Buffett thats great your bullish on America, I'm not, your buying America, Im short the crap out of certain sectors of the American economy. Some people call me doom and gloom but I call myself a realist with a spreadsheet.......Its almost 1 am and im a little out of it. If you made it this far. Thanks for listening to my rambling. Place your bets wisely.

Jason said...

lol nicely done. i agree on alot of that actually. Most folks dont understand that P/E ratios looking cheap dont mean a damn thing. They will get "cheaper" because as you said, analysts are behind the curve always and will once again prove to be idiots when they slash all forward 09-10 earnings estimates and growth AT or NEAR the bottom. Who knows when that'll be but earnings power is gone. I guess the only thing thats somewhat positive is that the market had began, and I emphasize began, to price in these assumptions. But it aint over yet. You seem to have a lot of the same thoughts as Peter Schiff. I love listening to that guy now that his predictions from the last 5 years are coming true. He thinks that we arent near the end yet.
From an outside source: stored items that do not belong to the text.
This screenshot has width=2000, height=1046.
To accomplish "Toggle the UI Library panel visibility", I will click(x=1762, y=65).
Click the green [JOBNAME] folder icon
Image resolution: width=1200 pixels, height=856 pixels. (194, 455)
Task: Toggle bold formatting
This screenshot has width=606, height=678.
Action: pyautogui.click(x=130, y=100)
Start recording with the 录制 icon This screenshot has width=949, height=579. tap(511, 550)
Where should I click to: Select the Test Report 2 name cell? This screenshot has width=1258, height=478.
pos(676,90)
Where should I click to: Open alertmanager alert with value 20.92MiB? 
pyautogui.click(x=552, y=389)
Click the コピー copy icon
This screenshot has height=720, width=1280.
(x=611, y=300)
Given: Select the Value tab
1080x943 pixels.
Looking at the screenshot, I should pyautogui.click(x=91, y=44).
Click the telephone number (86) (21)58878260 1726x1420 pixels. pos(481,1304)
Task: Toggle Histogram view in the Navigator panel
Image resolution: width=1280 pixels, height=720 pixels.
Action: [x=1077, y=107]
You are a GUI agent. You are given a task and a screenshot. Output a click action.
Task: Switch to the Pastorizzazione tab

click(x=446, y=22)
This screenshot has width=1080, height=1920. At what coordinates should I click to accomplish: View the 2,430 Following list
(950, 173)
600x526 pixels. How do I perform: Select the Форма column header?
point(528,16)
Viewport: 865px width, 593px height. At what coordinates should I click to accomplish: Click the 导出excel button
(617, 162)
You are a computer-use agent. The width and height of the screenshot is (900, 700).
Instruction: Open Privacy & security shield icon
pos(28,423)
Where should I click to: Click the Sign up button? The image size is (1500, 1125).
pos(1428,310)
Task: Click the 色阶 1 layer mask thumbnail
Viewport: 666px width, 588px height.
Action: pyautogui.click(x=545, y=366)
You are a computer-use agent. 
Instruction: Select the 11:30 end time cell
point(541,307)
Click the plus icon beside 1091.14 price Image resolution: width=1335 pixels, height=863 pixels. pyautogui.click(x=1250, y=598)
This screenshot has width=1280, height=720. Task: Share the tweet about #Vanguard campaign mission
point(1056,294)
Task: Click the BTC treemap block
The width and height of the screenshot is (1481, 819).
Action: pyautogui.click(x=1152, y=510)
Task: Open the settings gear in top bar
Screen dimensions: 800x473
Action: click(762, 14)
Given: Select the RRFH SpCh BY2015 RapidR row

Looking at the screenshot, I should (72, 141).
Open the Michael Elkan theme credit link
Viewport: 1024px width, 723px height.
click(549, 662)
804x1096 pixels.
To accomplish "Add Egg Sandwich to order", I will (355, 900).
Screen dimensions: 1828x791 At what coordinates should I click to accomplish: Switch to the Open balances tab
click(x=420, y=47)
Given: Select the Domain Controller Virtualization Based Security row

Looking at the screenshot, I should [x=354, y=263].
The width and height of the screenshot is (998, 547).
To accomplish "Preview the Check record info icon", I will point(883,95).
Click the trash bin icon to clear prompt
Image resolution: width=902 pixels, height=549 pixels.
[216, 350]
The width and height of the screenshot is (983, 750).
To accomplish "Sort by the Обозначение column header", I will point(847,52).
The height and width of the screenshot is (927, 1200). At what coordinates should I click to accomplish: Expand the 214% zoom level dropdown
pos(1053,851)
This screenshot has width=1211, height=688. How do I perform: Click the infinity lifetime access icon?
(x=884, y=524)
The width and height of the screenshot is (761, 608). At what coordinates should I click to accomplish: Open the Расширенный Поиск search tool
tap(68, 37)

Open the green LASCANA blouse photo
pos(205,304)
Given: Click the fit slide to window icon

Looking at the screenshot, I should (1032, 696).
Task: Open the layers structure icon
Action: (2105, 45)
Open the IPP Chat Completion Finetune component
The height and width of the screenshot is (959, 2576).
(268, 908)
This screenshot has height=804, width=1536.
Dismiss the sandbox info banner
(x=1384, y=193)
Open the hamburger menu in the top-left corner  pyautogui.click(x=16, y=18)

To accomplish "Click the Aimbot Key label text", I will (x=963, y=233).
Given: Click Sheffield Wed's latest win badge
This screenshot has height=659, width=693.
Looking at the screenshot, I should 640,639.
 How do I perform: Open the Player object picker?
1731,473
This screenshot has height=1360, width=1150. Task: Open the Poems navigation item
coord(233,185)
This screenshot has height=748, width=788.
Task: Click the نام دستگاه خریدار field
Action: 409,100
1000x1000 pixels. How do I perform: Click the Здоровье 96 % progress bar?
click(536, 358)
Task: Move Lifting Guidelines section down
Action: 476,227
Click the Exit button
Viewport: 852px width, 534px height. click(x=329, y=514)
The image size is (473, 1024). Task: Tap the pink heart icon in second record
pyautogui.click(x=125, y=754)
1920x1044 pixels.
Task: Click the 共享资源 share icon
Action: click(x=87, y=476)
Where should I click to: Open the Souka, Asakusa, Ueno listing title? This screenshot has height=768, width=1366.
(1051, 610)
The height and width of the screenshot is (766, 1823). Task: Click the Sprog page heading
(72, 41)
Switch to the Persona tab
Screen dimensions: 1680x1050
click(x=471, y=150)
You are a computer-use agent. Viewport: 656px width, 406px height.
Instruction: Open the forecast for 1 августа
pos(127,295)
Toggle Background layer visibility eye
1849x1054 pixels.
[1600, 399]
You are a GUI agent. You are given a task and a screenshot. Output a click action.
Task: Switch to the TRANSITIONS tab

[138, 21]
Check him out if you haven't heard of him.

GS751 said...

Yeah I like Schiff I disagree with one thing though I dont think we are gonna see massive inflation in the next 6 months. Because asset prices are falling much faster than the money supply is increasing, even though. In history we have never seen a huge currency devaluation show itself when house prices are falling. There are no bids for assets is part of the reason they are falling. If we were seeing a lot of inflation we would not see oil below 60 dollars a barrel and gold below 1000.. the effects of massive spending the TARP all that will show in prices but not until asset prices stop falling. Once house prices bottom out, I am shorting the hell outta the dollar because we are gonna see that double digit inflation that shiff talks about. The only thing I have beef with schiff about is that I dont like to go long emerging markets when the developed markets are not working haha. China will get cheap but the best way to play them for small players like you and me is through their currency. If the chinese start spending their $$$ and develop consumerism like the US, im getting long China expect a nice bull market then. Anyways there are a lot of variables that go into it and I cannot predict every global macro move but we will see what happens. I dont think we are gonna see massive inflation until 09 at the earliest. But when it comes watch out. That light at the end of the tunnel is really just a train for people long the dollar once asset prices bottom out.